Tucatinib/Tucatinib Instructions

1. Name: tucatinib, tucatinib, tucatinib, TUKYSA

2. Indications:

1. Metastatic breast cancer (MBC): Tucatinib is indicated in combination with trastuzumab and capecitabine for the treatment of adult patients with advanced unresectable or metastatic HER2-positive breast cancer, including patients with brain metastases, who have received one or more prior anti-HER2-based regimens in the metastatic setting.

2. Unresectable or metastatic colorectal cancer (CRC): Tucatinib is indicated in combination with trastuzumab for the treatment of adult patients with RAS wild-type, HER2-positive, unresectable or metastatic colorectal cancer who have progressed after fluoropyrimidine-, oxaliplatin-, and irinotecan-based chemotherapy.

3. Usage and dosage:

1. Before treatment: Select tucatinib to treat patients with unresectable or metastatic colorectal cancer based on the following conditions, including HER2 overexpression or gene amplification, and RAS wild type.

2. Recommended dose: The recommended dose of tucatinib is 300 mg orally twice daily until disease progression or unacceptable toxicity occurs. Tucatinib is used in combination with trastuzumab and capecitabine. The recommended dose of capecitabine is 1000 mg/m2, taken orally twice daily within 30 minutes after meals. Medication must follow clinical guidelines.

3. Medication management: It is recommended that patients swallow tucatinib tablets whole and do not chew, crush or separate them before swallowing; patients should not take broken, cracked or other incomplete tablets; patients should take them approximately 12 hours apart, and take them at the same time every day with or without meals. If a patient vomits or misses a dose of tucatinib, the next dose can be taken at the scheduled time.

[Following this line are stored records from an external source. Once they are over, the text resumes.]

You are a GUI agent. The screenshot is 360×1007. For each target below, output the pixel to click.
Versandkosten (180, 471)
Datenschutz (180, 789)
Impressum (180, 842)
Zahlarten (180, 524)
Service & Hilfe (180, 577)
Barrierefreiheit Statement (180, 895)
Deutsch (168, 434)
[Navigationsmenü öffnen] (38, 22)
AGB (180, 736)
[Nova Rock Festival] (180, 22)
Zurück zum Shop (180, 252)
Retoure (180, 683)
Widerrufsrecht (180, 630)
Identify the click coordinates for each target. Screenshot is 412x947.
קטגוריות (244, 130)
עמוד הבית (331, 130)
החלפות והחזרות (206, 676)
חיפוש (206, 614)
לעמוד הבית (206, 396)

4. Dosage adjustment: Patients may experience adverse reactions during treatment with tucatinib. Doctors may adjust the drug dosage. The first dose can be reduced to 250 mg orally twice a day, the second dose can be reduced to 200 mg orally twice a day, and the third dose can be reduced to 150 mg orally twice a day. Patients who cannot tolerate 150 mg orally twice a day should permanently discontinue or reduce the dose.

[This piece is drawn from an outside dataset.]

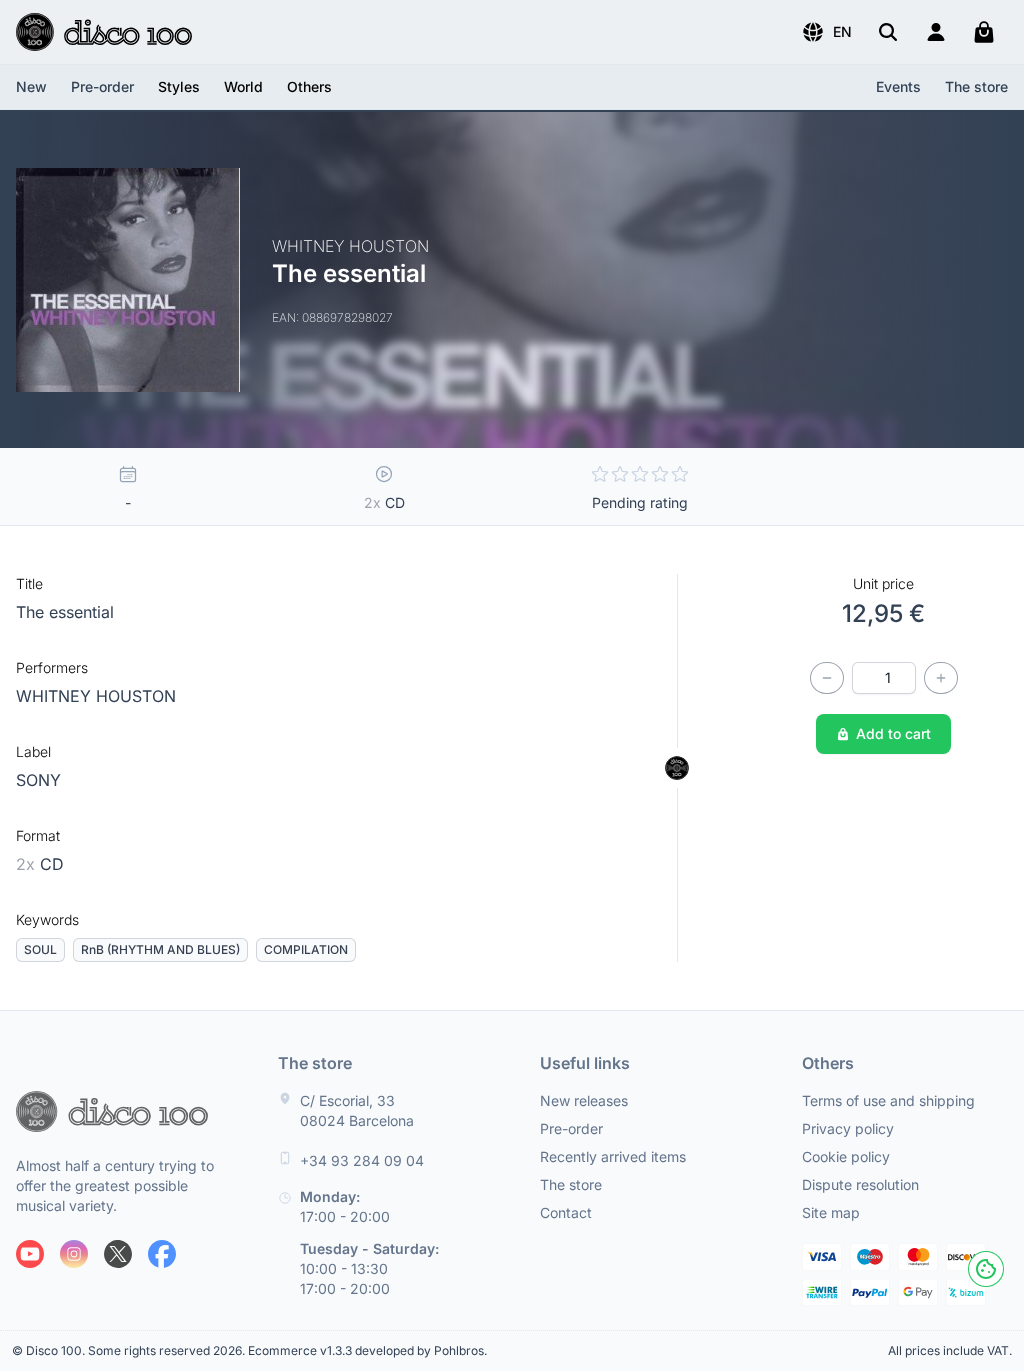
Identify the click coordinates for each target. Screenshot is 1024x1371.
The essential (65, 612)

(1) Patients with Severe Hepatic Impairment: For patients with severe hepatic impairment (Child-Pugh C), reduce the recommended dose to 200 mg orally twice daily.

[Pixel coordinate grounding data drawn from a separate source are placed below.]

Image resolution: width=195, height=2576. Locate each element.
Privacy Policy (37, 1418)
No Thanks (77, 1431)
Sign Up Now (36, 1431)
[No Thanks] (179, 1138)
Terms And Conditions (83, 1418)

（2) Drug interactions: Avoid using strong CYP2C8 inhibitors with tucatinib. If this cannot be avoided, reduce the recommended dose to 100 mg orally twice daily. After discontinuing a strong CYP2C8 inhibitor for 3 elimination half-lives, resume the dose you were taking before using the inhibitor.

4. Adverse reactions:

In the clinical study of tucatinib,the most common adverse reactions in MBC patients were diarrhea, palmoplantar red blood cell paresthesia, nausea, hepatotoxicity, vomiting, stomatitis, decreased appetite, anemia and rash; the most common adverse reactions in CRC patients were span> Diarrhea, fatigue, rash, nausea, abdominal pain, infusion-related reactions, and fever; the most common laboratory abnormalities are increased creatinine, increased glucose, increased transaminases, decreased hemoglobin, increased bilirubin, increased alkaline phosphatase, decreased lymphocytes, decreased albumin, decreased leukocytes, and decreased sodium.

5. Storage:

Tucatinib is provided as yellow film-coated round tablets, stored at controlled room temperature, 20°C to 25°C (68°F to 77°F); allowed excursion range is 15°C to 30°C (59°F to 86°F). Distribute to patients only in original containers. Store in original container, protected from moisture. Please close the lid after each opening. Do not discard the desiccant. Once opened, use within 3 months. Throw away any unused tablets 3 months after opening.

6. Mechanism of action:

Tucatinib is a tyrosine kinase inhibitor of HER2. In vitro, tucatinib inhibits the phosphorylation of HER2 and HER3, thereby inhibiting downstream MAPK and AKT signaling and cell proliferation, and displays anti-tumor activity in HER2-expressing tumor cells. In vivo, tucatinib inhibits the growth of HER2-expressing tumors. The combination of tucatinib and trastuzumab showed enhanced antitumor activity in vitro and in vivo compared to either drug alone.